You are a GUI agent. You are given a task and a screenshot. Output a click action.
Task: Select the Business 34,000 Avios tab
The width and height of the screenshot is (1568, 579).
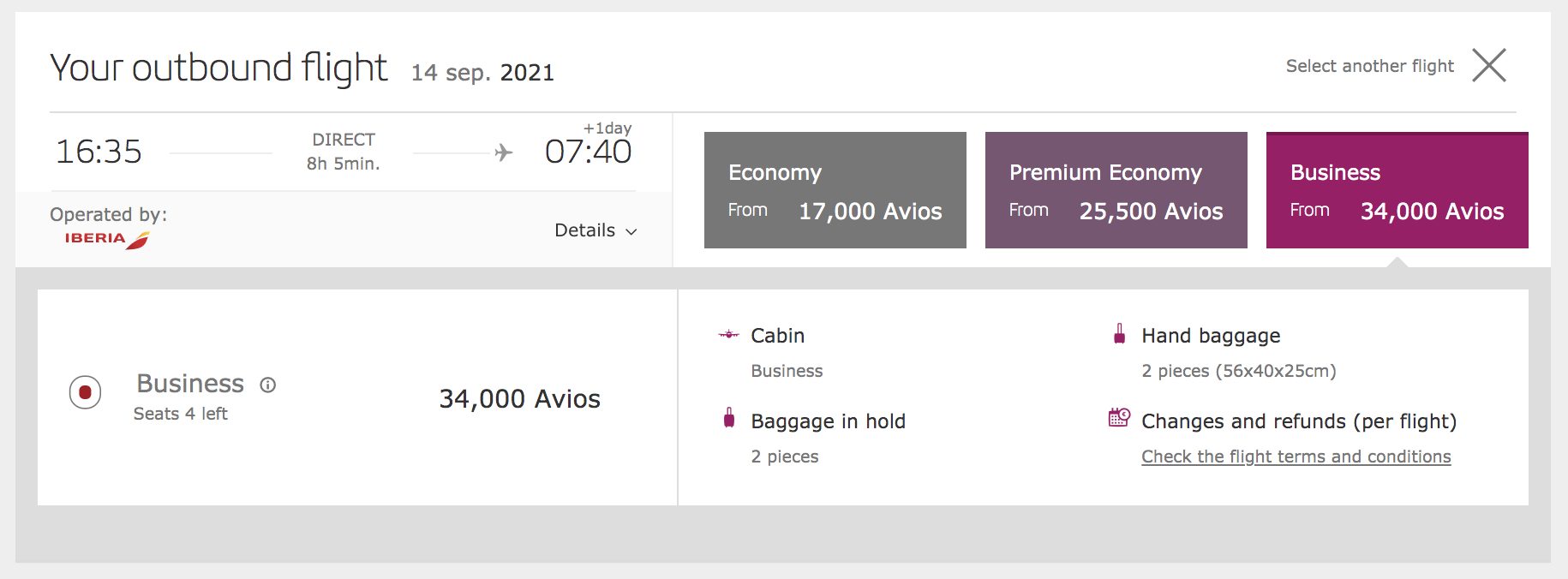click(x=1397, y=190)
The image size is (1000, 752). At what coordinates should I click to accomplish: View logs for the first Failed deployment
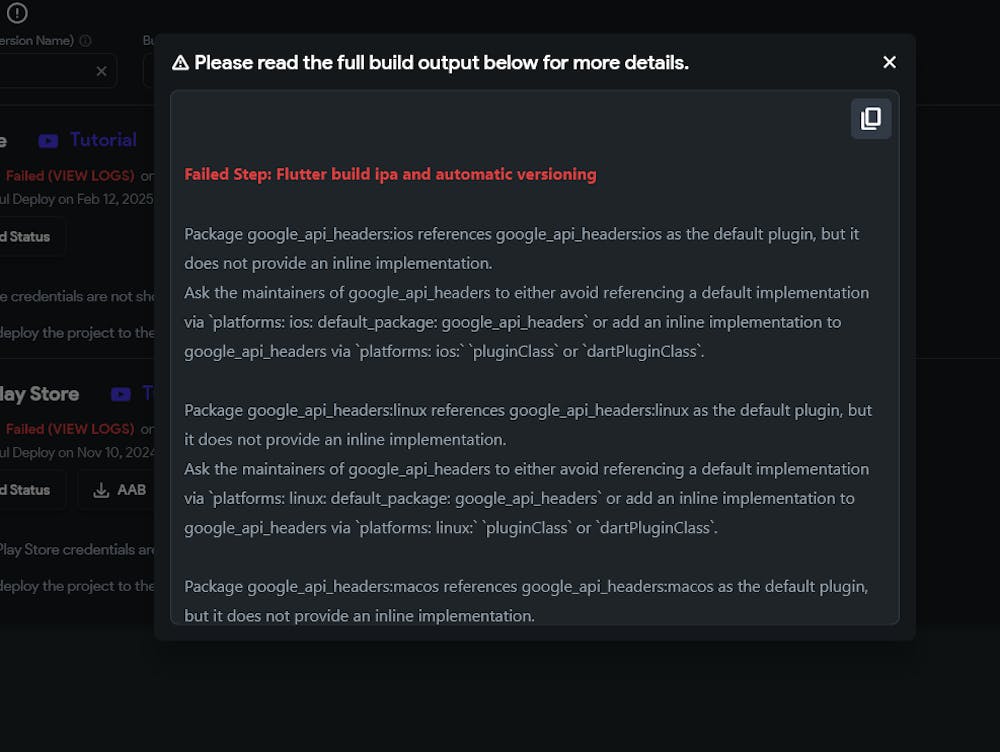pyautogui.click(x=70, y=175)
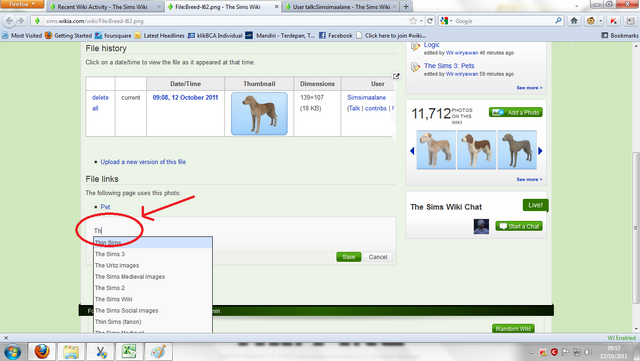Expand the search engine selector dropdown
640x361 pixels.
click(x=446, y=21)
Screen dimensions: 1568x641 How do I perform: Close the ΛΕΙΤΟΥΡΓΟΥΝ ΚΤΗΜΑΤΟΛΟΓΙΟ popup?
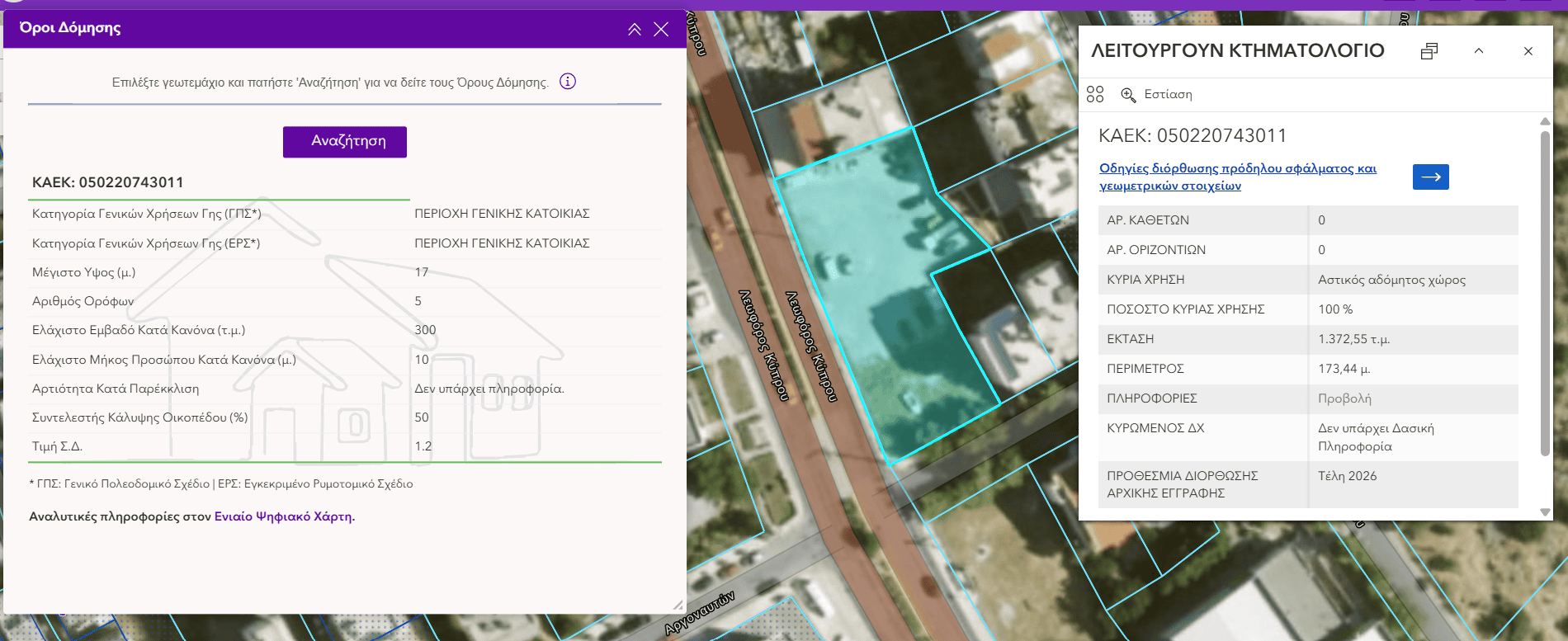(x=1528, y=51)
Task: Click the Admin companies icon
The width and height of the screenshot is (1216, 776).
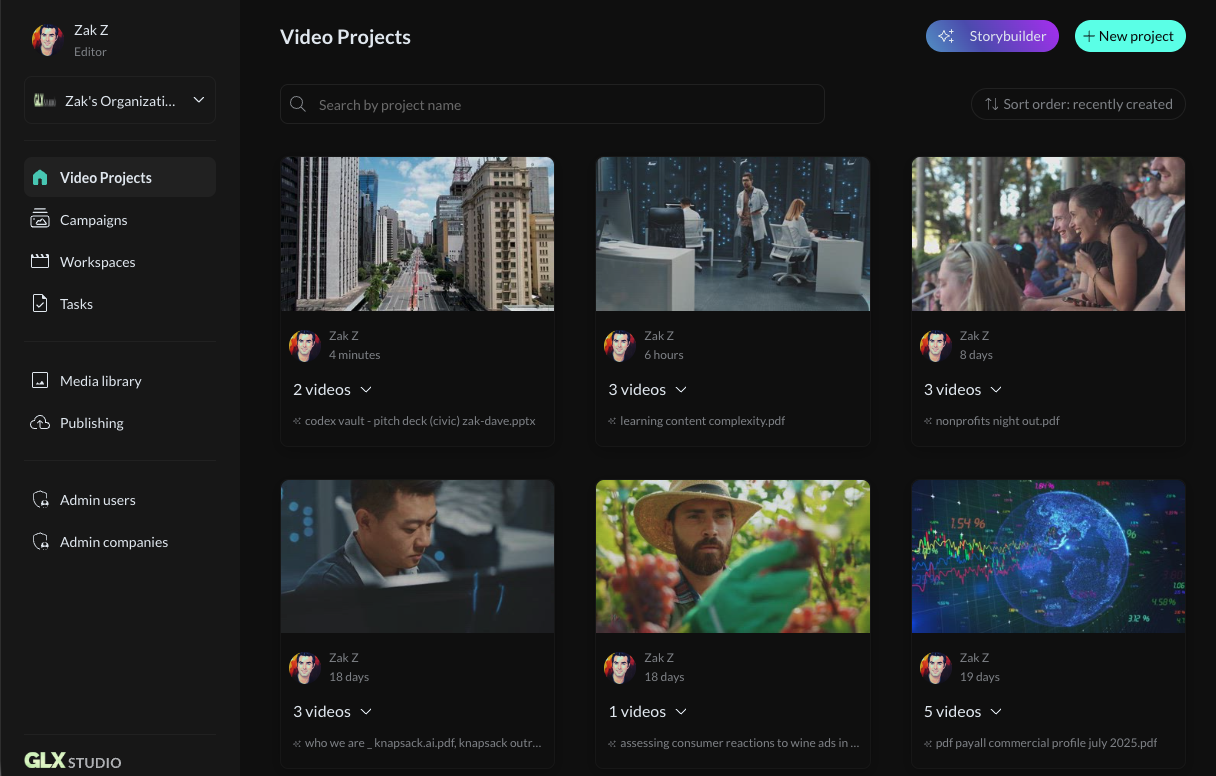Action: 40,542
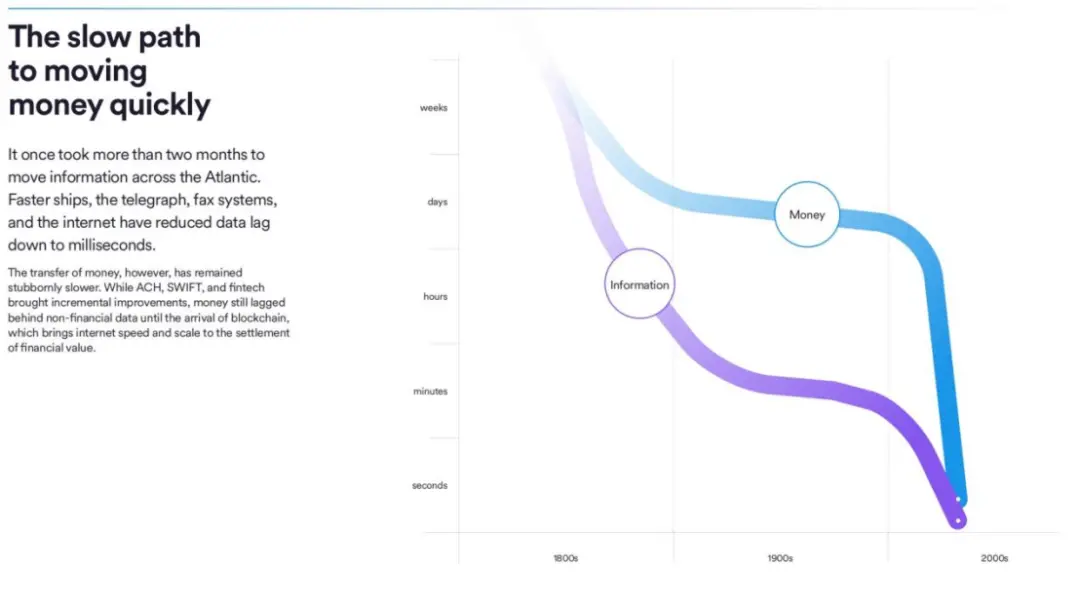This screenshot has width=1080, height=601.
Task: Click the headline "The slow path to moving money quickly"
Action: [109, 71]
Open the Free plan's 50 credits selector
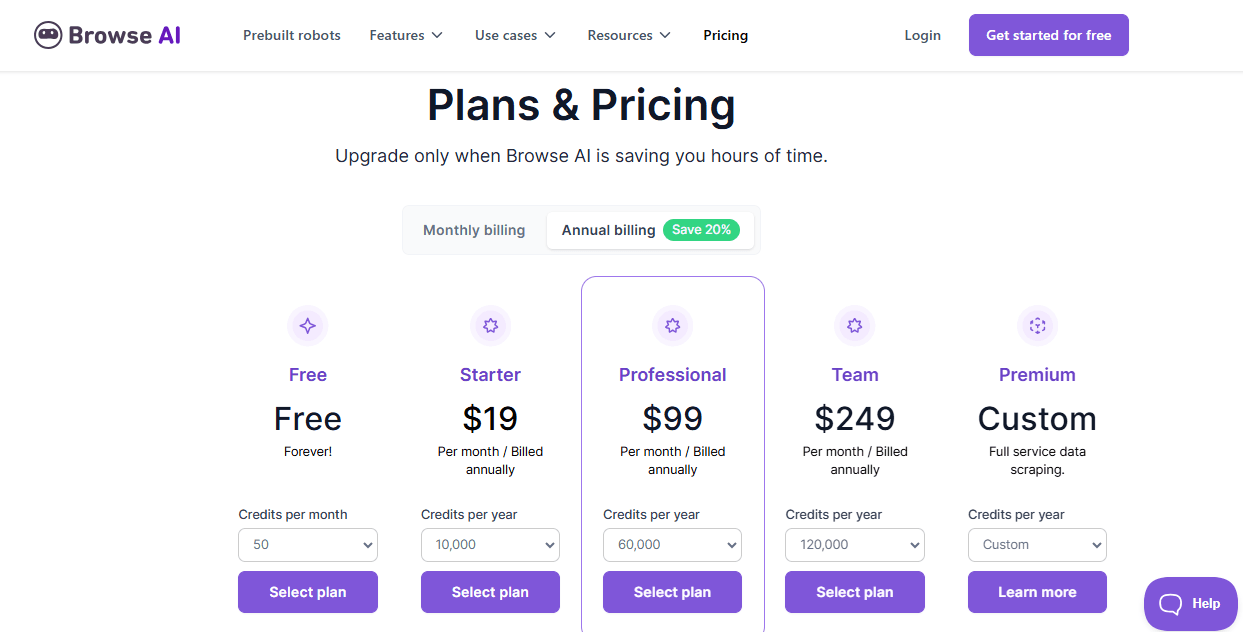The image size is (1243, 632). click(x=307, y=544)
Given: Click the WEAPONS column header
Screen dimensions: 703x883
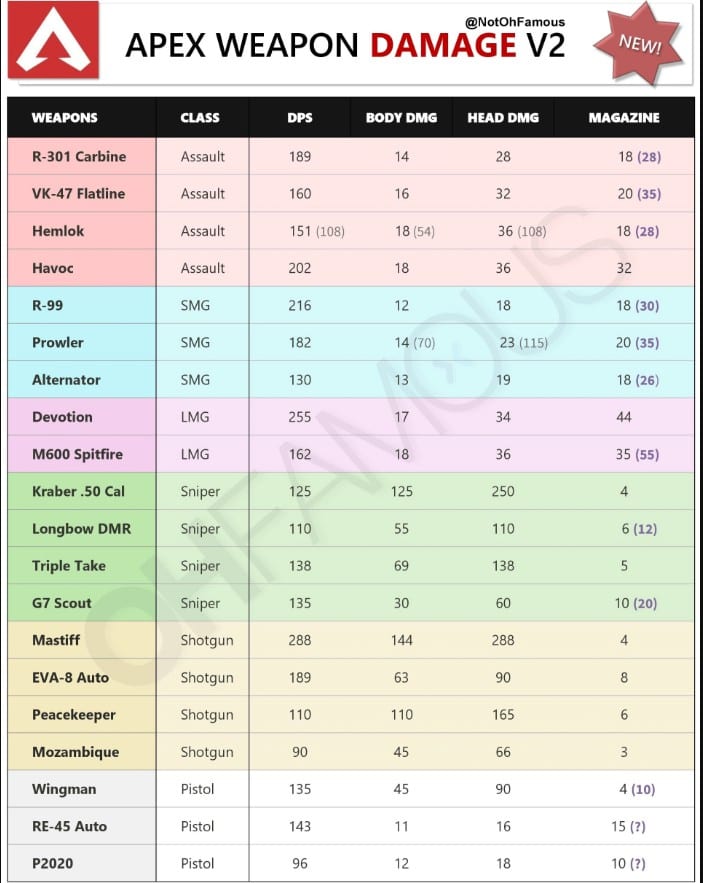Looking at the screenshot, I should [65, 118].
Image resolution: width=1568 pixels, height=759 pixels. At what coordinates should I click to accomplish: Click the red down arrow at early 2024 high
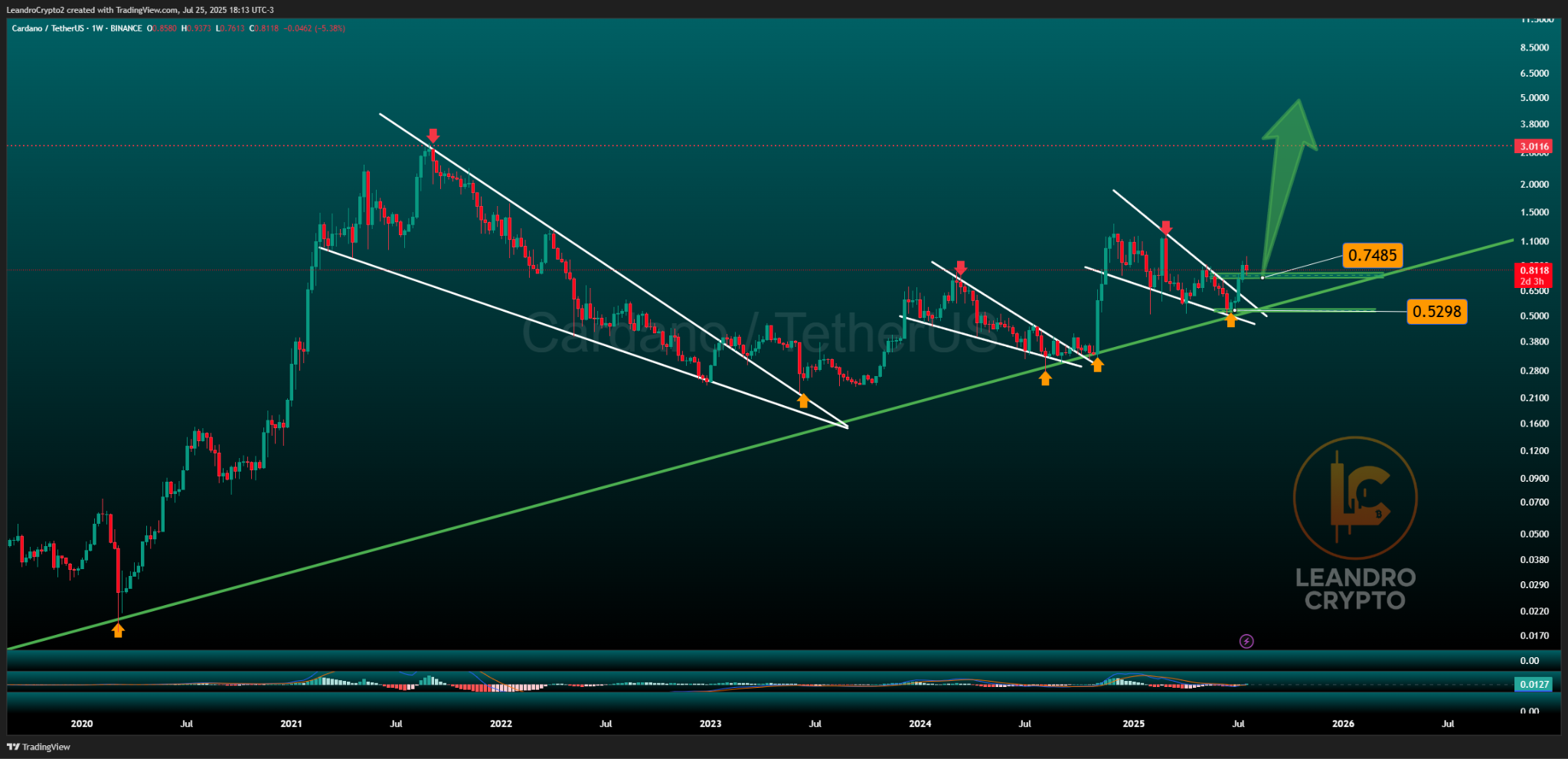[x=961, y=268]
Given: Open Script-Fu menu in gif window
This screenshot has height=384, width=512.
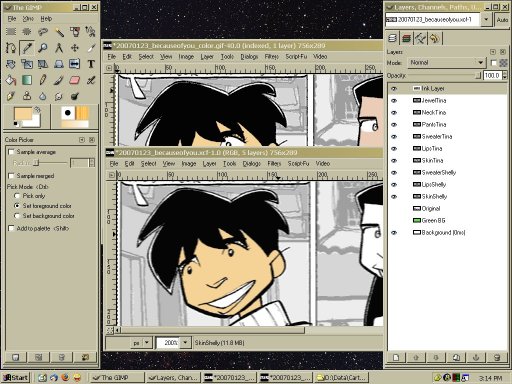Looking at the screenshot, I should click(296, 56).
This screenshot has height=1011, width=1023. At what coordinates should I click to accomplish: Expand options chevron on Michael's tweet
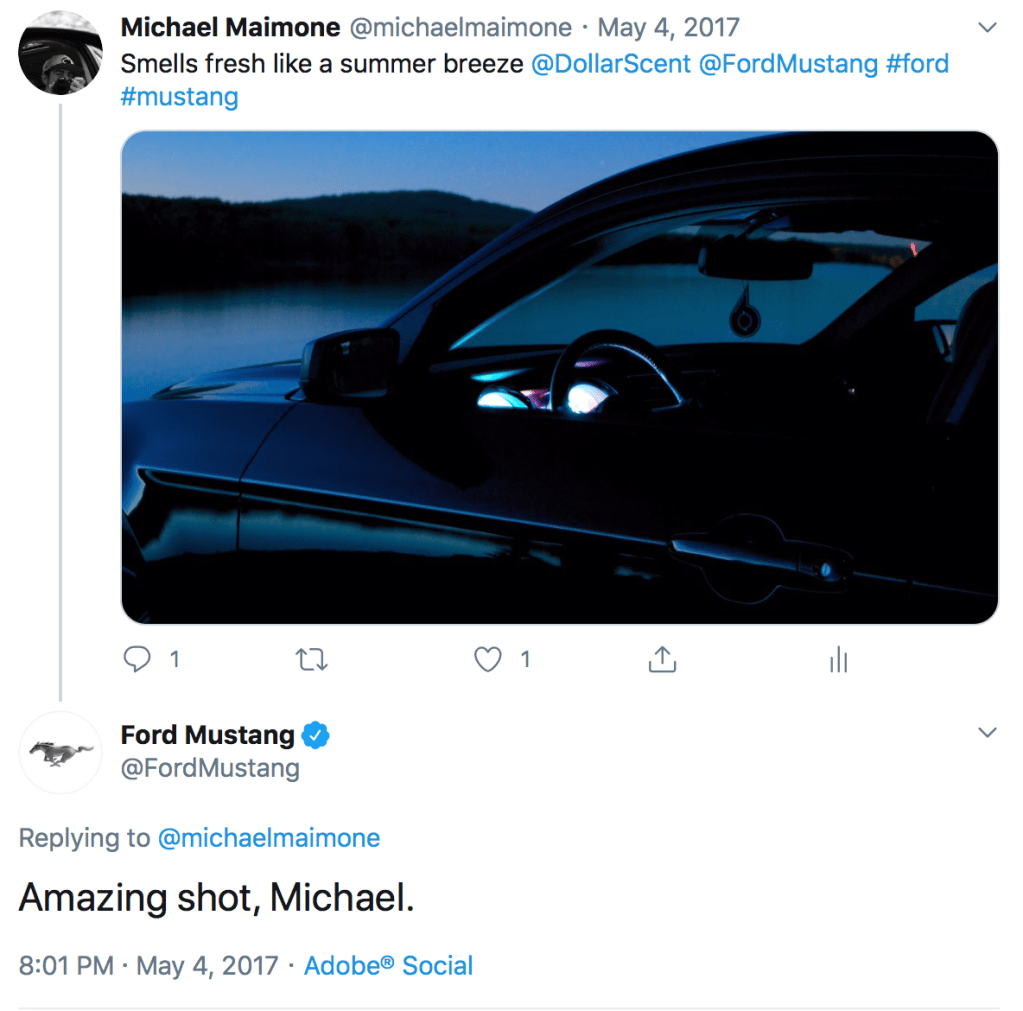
--------------------------------------------------
### Task brief
Your reply should consist solely of the lines from the line containing "The width and height of the screenshot is (1216, 776)." through the last line of the listing, unchanged and free of pictures.

### Written solution
The width and height of the screenshot is (1216, 776).
Action: 40,542
This screenshot has width=1080, height=601.
Task: Click the headline "The slow path to moving money quickly"
Action: [109, 71]
Open the Free plan's 50 credits selector
The image size is (1243, 632). click(x=307, y=544)
Given: Click the WEAPONS column header
Screen dimensions: 703x883
Looking at the screenshot, I should [65, 118].
Image resolution: width=1568 pixels, height=759 pixels. At what coordinates should I click to accomplish: Click the red down arrow at early 2024 high
[x=961, y=268]
Given: Open Script-Fu menu in gif window
This screenshot has height=384, width=512.
Looking at the screenshot, I should click(296, 56).
This screenshot has height=1011, width=1023. At what coordinates should I click to accomplish: Expand options chevron on Michael's tweet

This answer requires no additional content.